§ **THE PROBLEM**
Please look for the string "This" below and report every line in which it occurs.

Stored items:
********************

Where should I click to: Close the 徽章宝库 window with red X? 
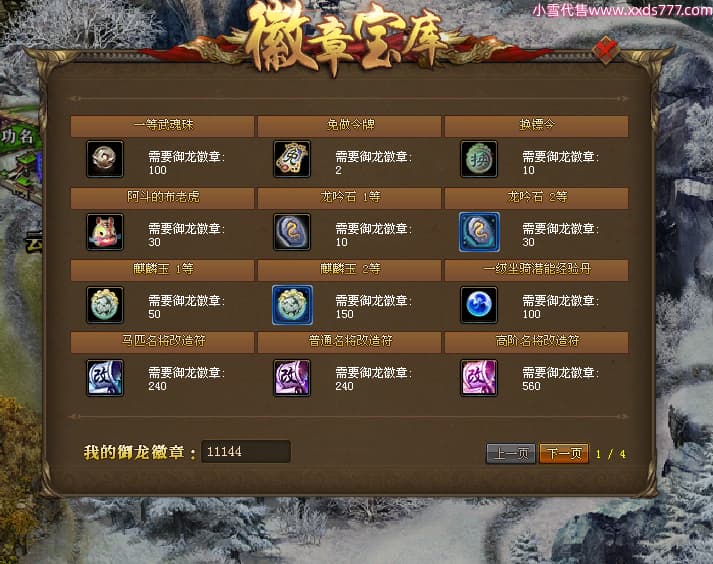[606, 50]
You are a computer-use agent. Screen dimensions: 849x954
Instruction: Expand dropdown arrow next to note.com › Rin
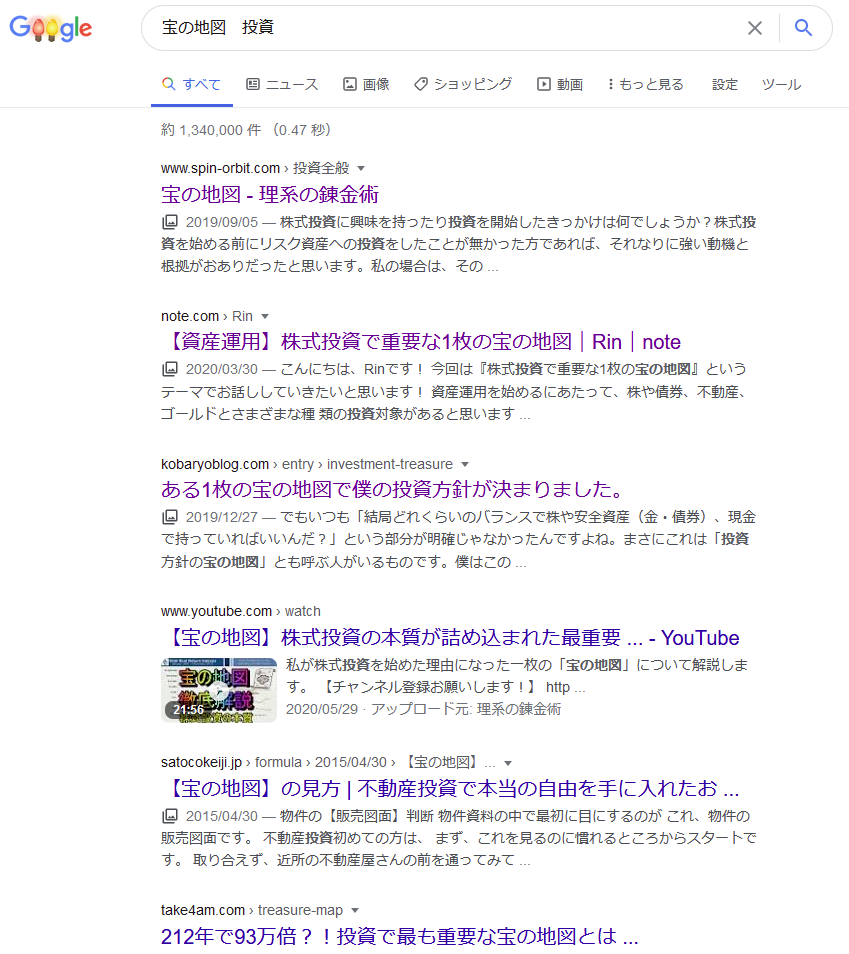pyautogui.click(x=265, y=316)
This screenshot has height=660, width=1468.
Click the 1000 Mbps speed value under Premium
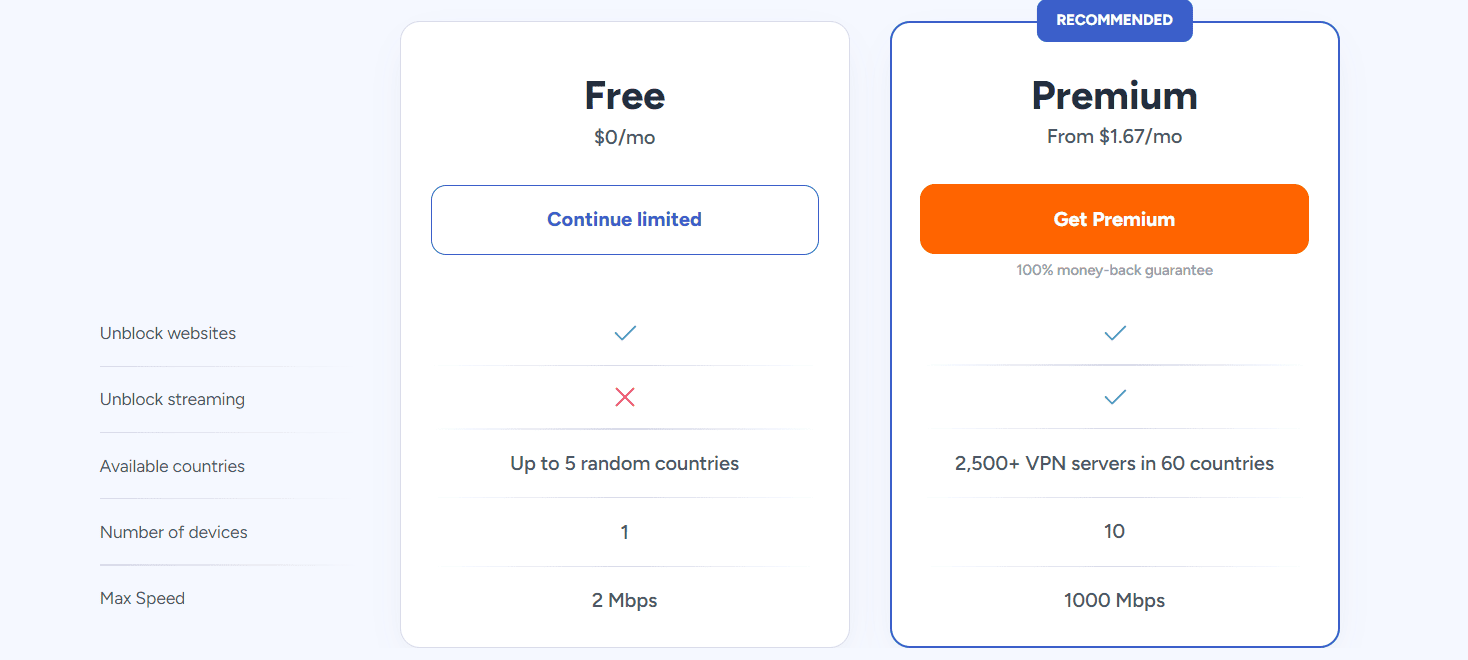tap(1114, 600)
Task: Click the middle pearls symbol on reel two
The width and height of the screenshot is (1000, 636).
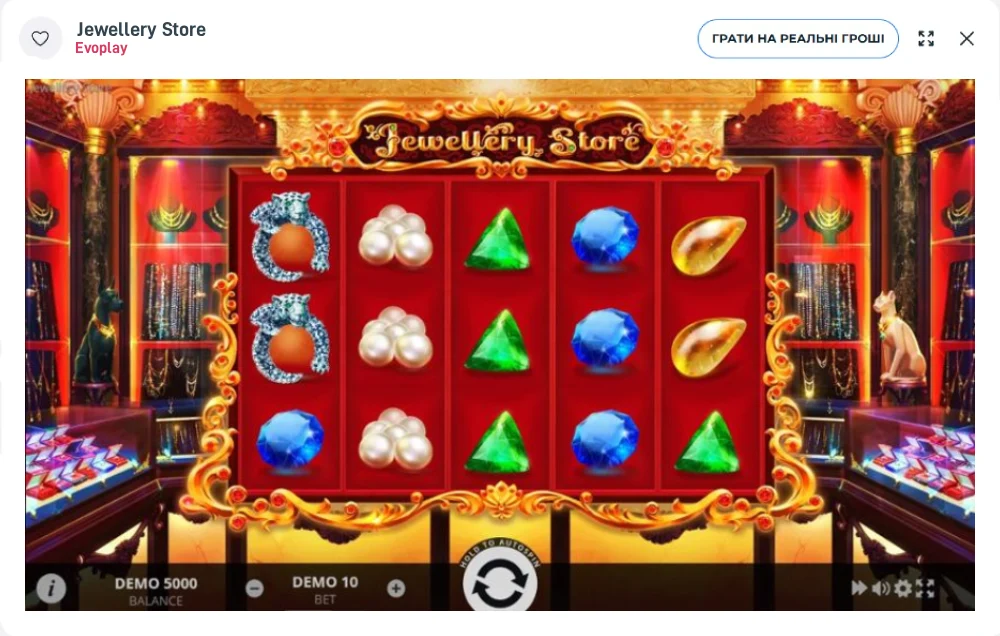Action: (x=395, y=338)
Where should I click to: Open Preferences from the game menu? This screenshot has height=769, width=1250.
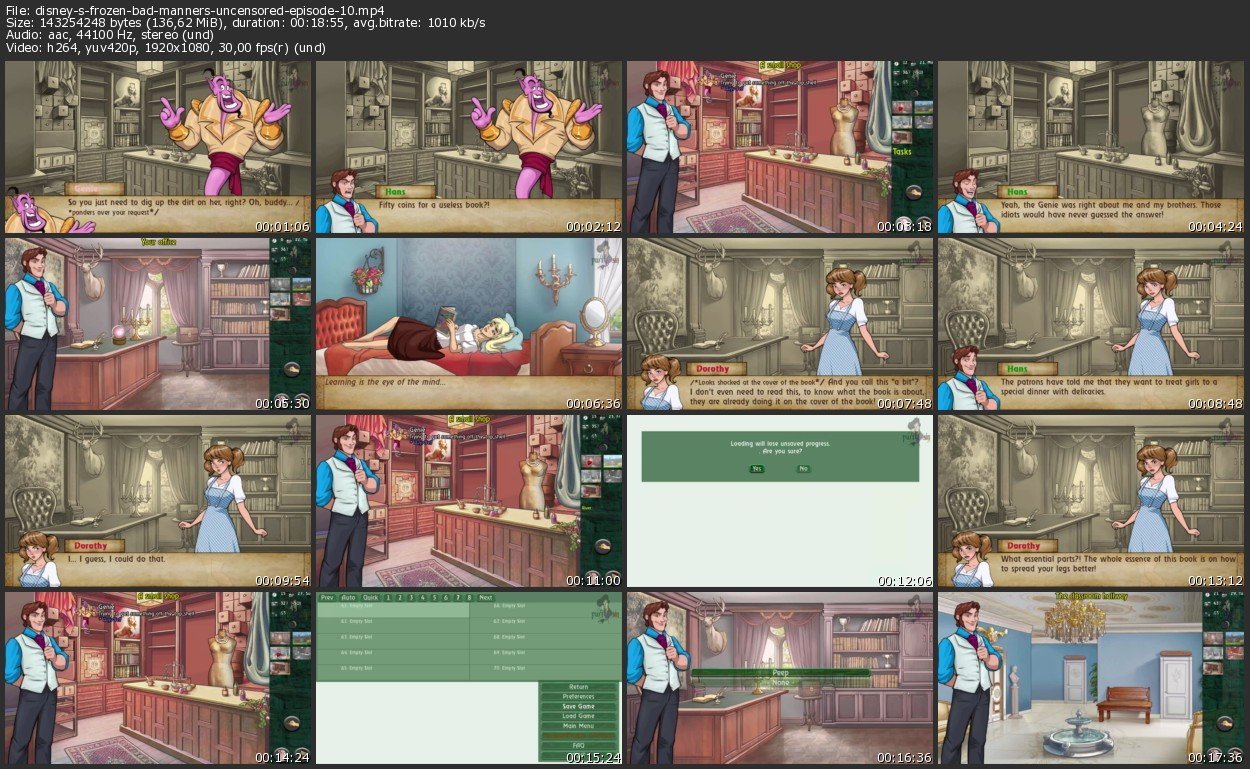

********************

§ **WRITTEN SOLUTION**
This screenshot has height=660, width=1468.
Where should I click to: Open Preferences from the game menu? This screenshot has height=769, width=1250.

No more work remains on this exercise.